- _Try it_: All of the data should be output character for character, except the pictures.

[Records drawn from a dataset]

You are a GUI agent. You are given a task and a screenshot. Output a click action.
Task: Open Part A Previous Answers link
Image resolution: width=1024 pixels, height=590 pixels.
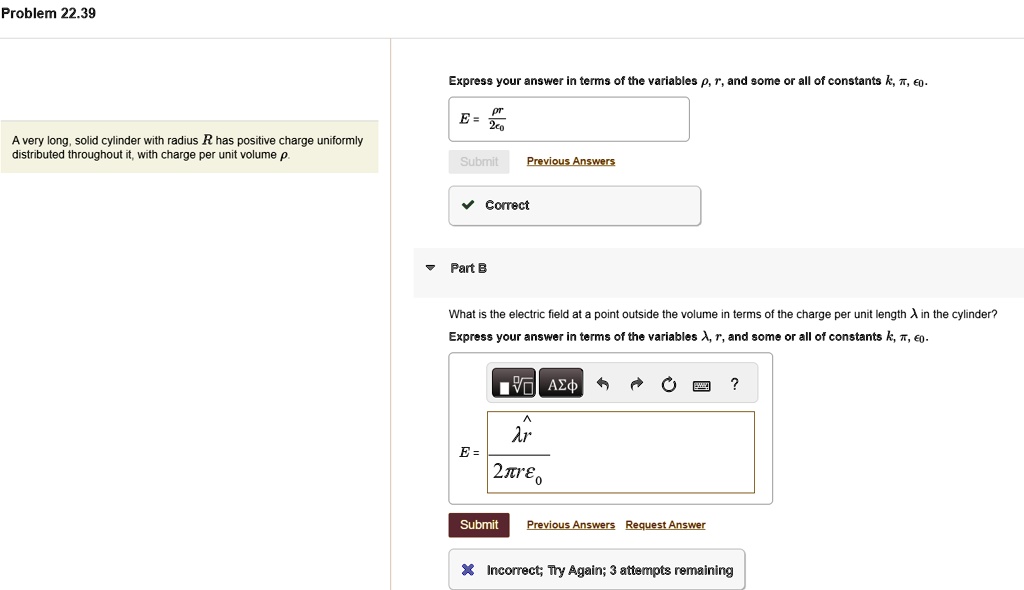pos(570,161)
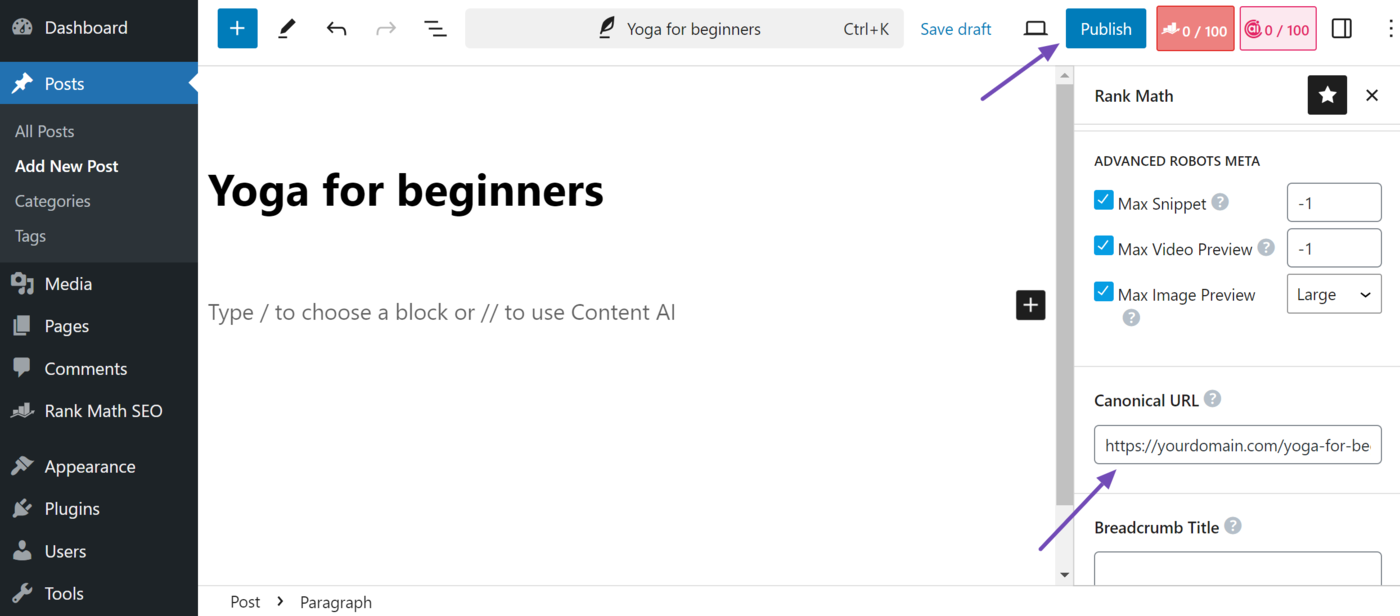
Task: Toggle the Settings sidebar panel icon
Action: click(x=1342, y=29)
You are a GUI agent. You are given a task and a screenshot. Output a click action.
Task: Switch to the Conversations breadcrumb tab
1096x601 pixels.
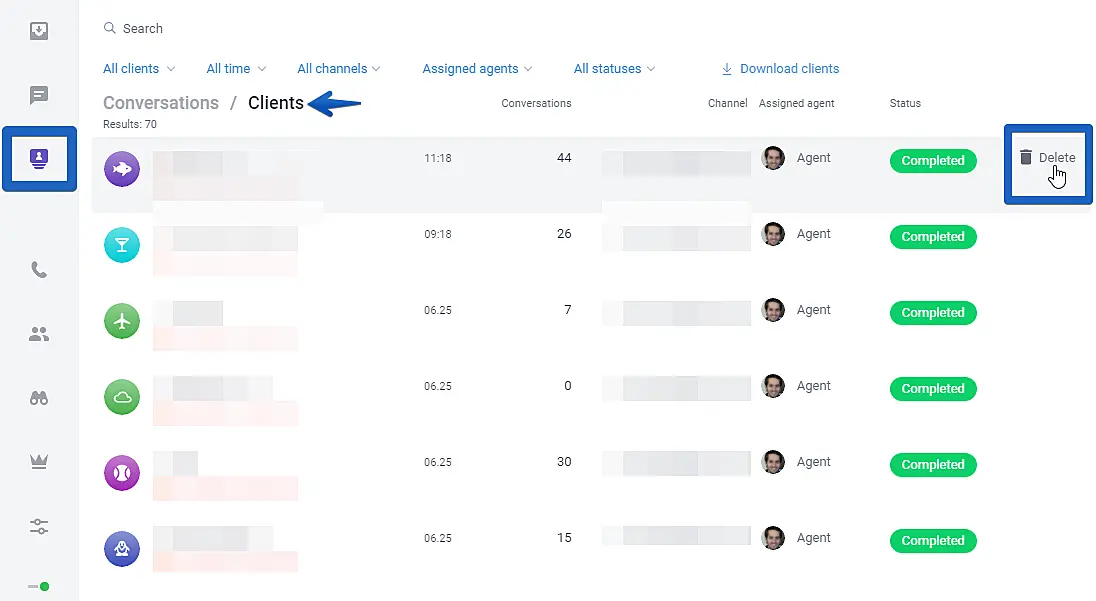tap(161, 103)
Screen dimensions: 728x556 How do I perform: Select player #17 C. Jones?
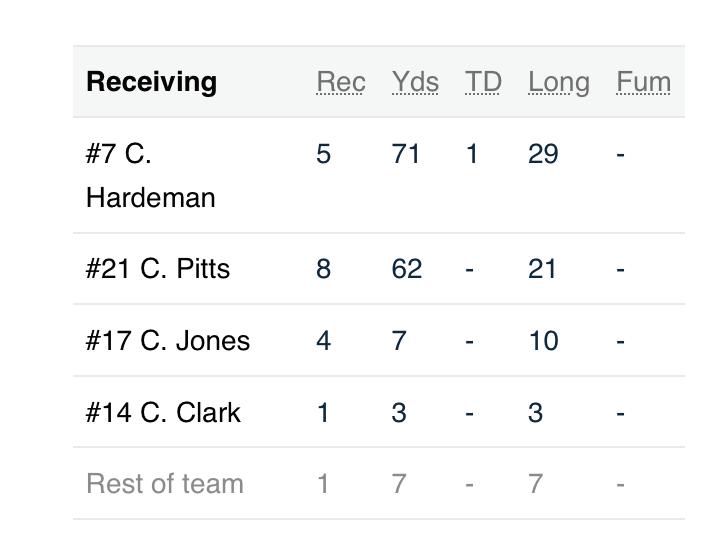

- _Task response_:
You are a GUI agent. You are given a task and a screenshot. Output a click action.
Task: Open Part A Previous Answers link
Image resolution: width=1024 pixels, height=590 pixels.
pos(570,161)
Task: Toggle the Settings sidebar panel icon
Action: click(x=1342, y=29)
You are a GUI agent. You are given a task and a screenshot. Output a click action.
Task: Switch to the Conversations breadcrumb tab
1096x601 pixels.
tap(161, 103)
Screen dimensions: 728x556 How do I perform: Select player #17 C. Jones?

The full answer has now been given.